The problem ▸ Please rewrite the entries below, changing every "sidebar" to "side panel" and keeping everything else the same. Leave the pictures out of your version.

(Element lookup records)
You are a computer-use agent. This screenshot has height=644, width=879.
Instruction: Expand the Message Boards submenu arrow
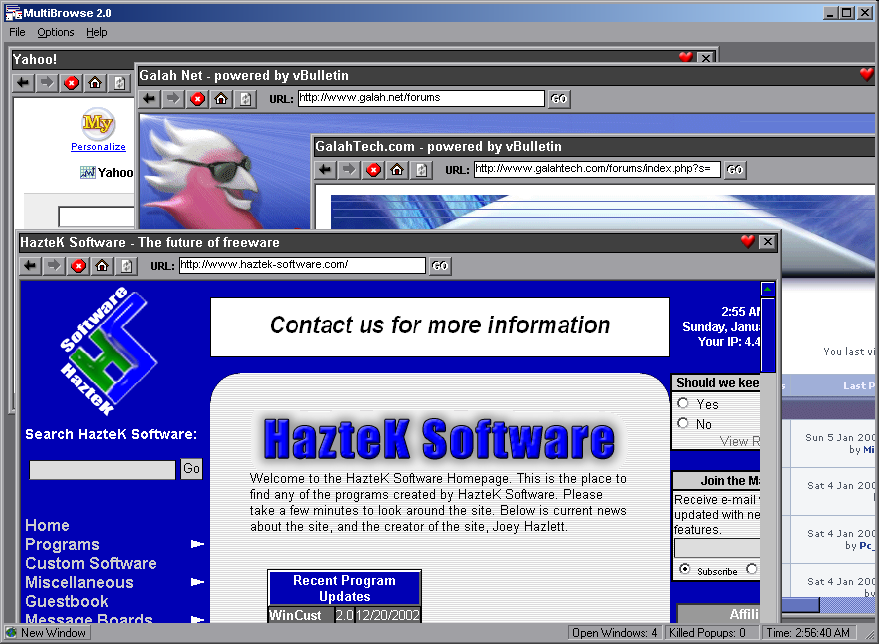tap(197, 620)
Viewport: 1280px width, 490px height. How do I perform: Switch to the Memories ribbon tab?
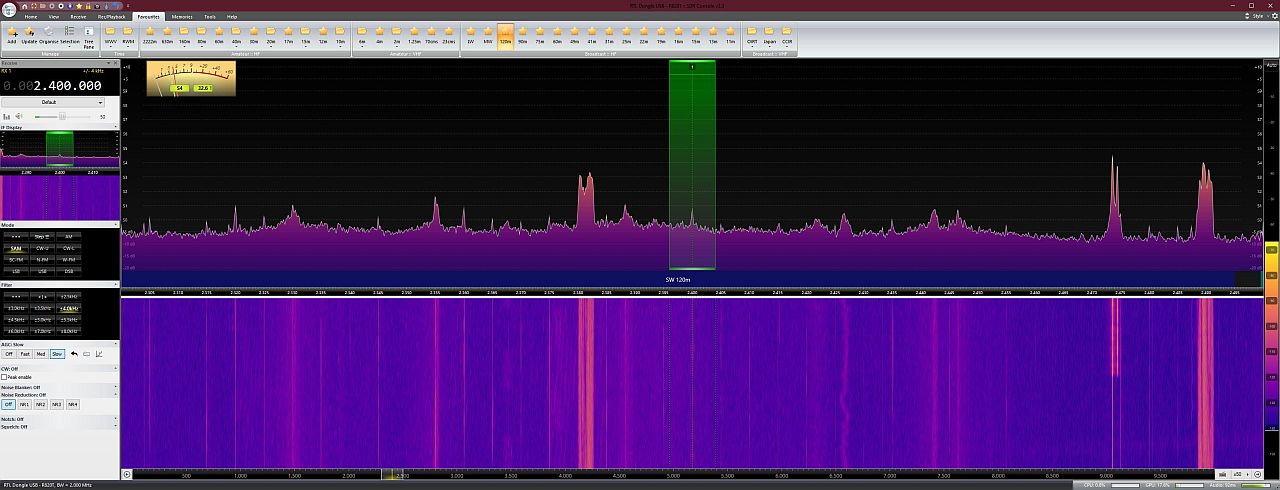182,17
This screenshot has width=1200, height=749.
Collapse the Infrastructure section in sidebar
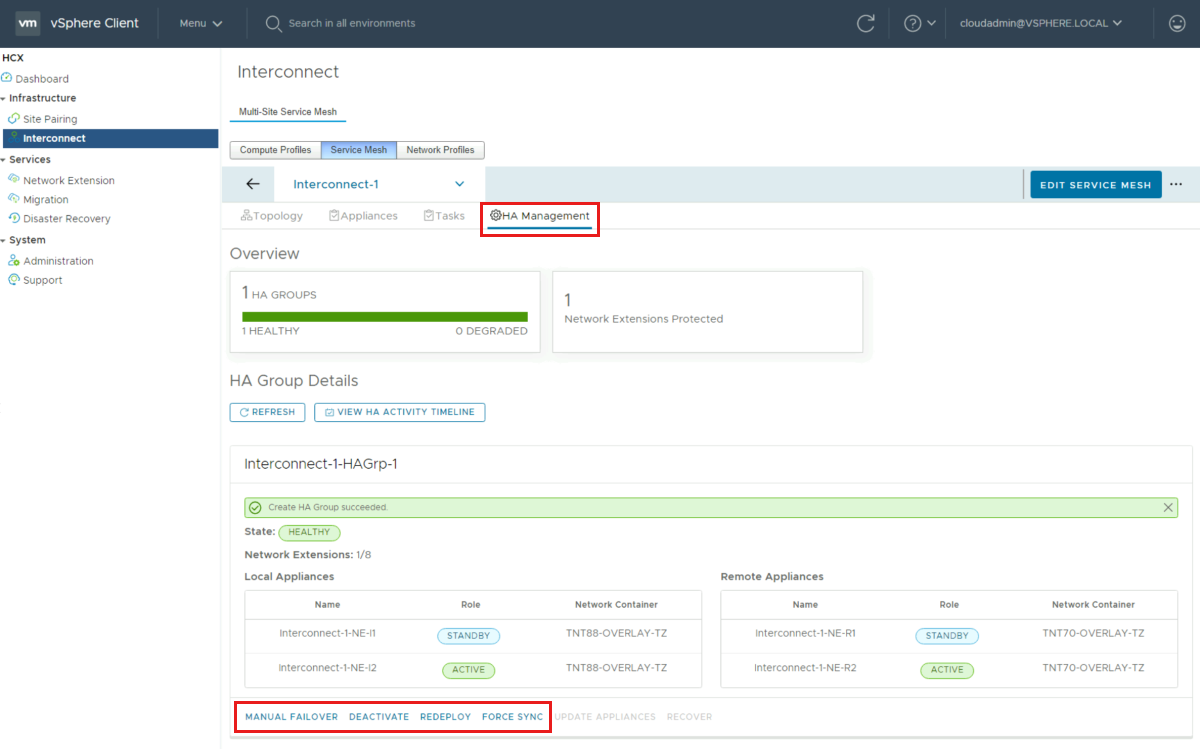tap(4, 99)
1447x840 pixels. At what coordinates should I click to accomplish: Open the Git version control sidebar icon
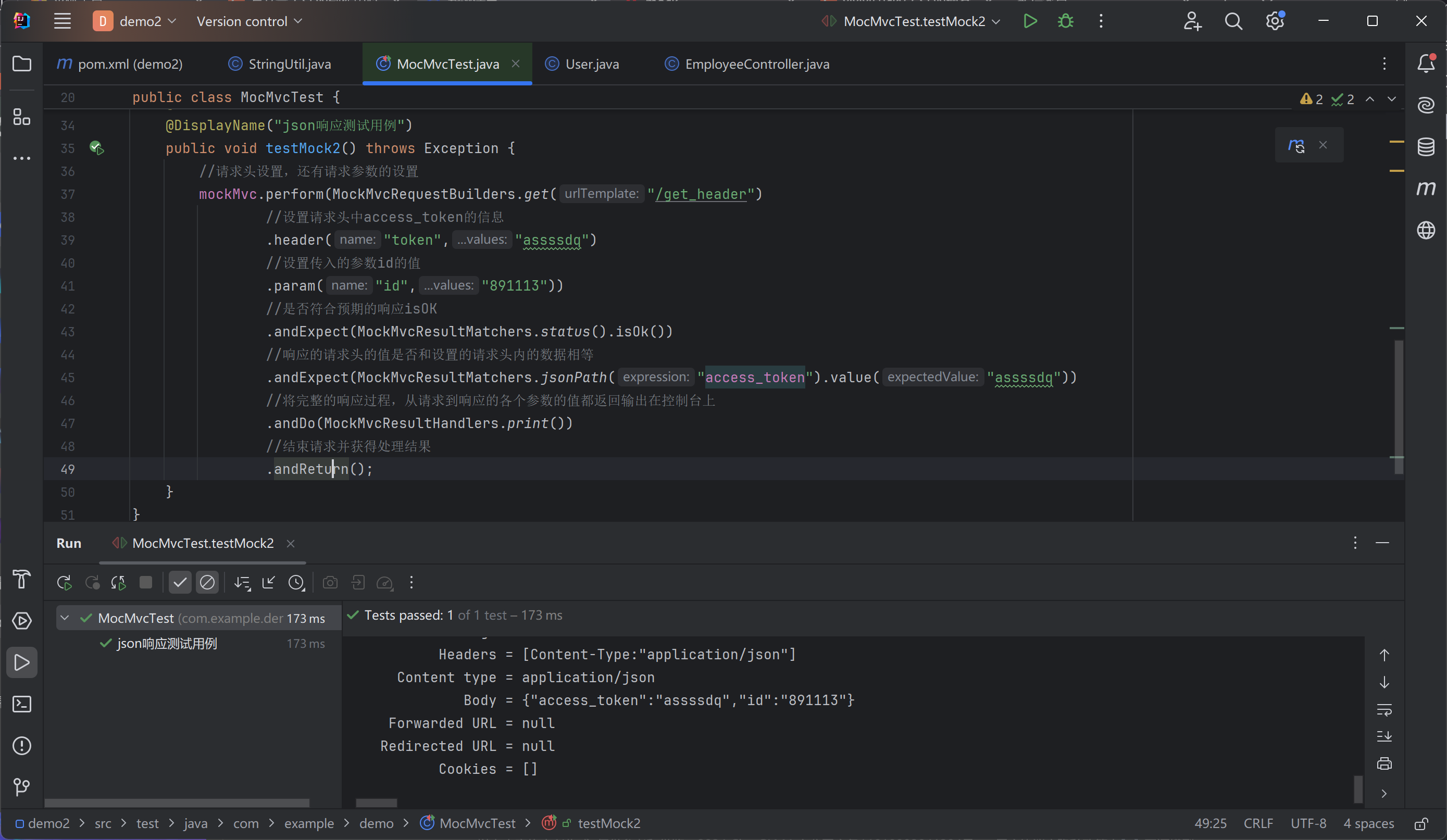click(x=22, y=787)
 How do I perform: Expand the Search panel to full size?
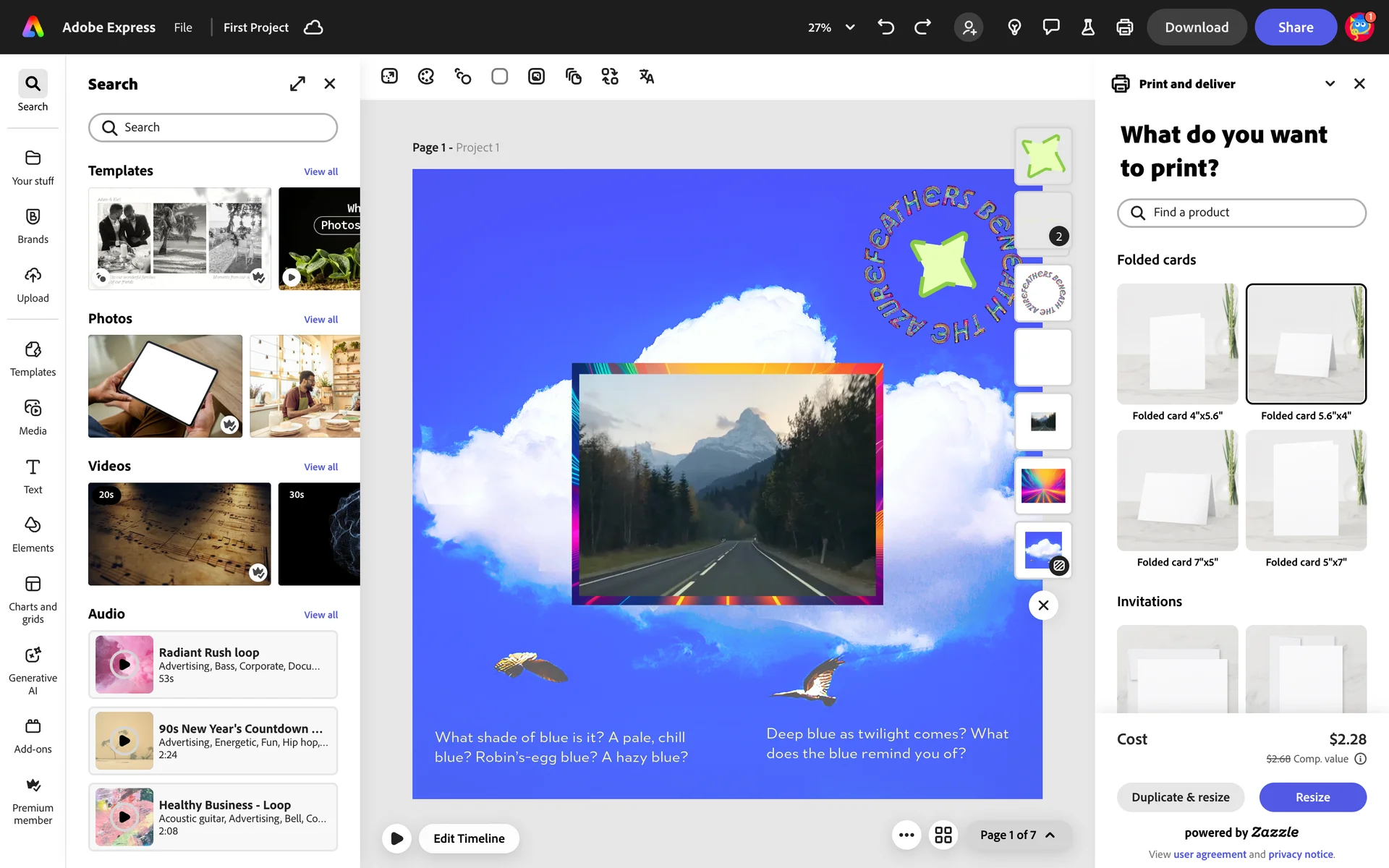click(297, 84)
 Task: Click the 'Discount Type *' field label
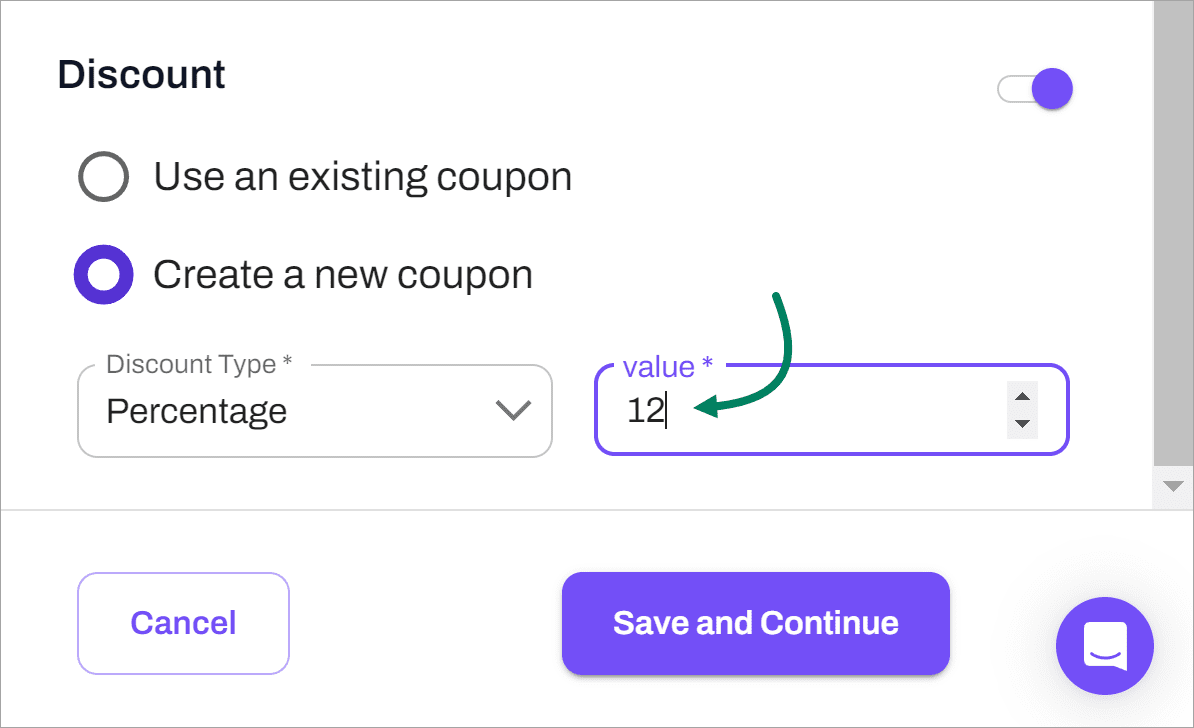pyautogui.click(x=198, y=364)
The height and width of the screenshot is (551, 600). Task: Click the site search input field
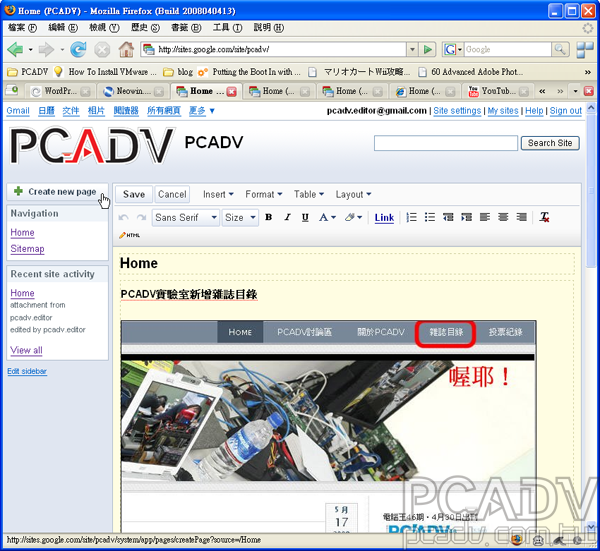445,143
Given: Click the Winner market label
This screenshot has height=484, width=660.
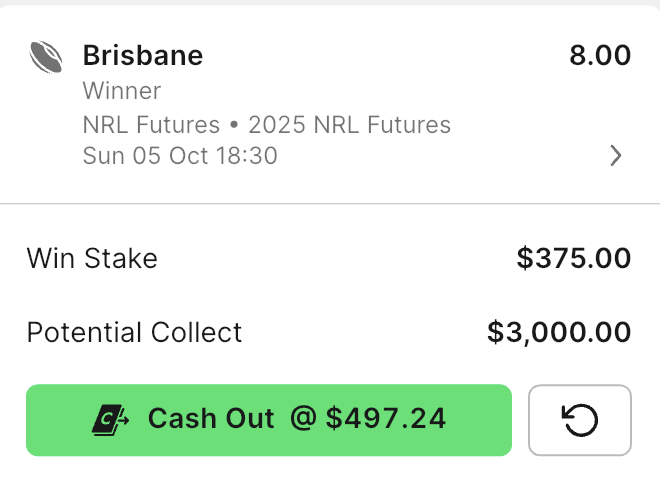Looking at the screenshot, I should (x=122, y=91).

Correct response ▸
You are a computer-use agent. This screenshot has height=644, width=879.
Instruction: Expand the Message Boards submenu arrow
tap(197, 620)
Viewport: 1280px width, 490px height. How do I perform: Switch to the Memories ribbon tab?
182,17
This screenshot has width=1200, height=749.
Collapse the Infrastructure section in side panel
tap(4, 99)
1447x840 pixels. At what coordinates should I click to accomplish: Open the Git version control side panel icon
click(x=22, y=787)
 How do I perform: Expand the Search panel to full size?
click(297, 84)
 Task: Click the 'Discount Type *' field label
pyautogui.click(x=198, y=364)
The height and width of the screenshot is (551, 600). Task: Click the site search input field
445,143
Given: Click the Winner market label
This screenshot has height=484, width=660.
Looking at the screenshot, I should (x=122, y=91).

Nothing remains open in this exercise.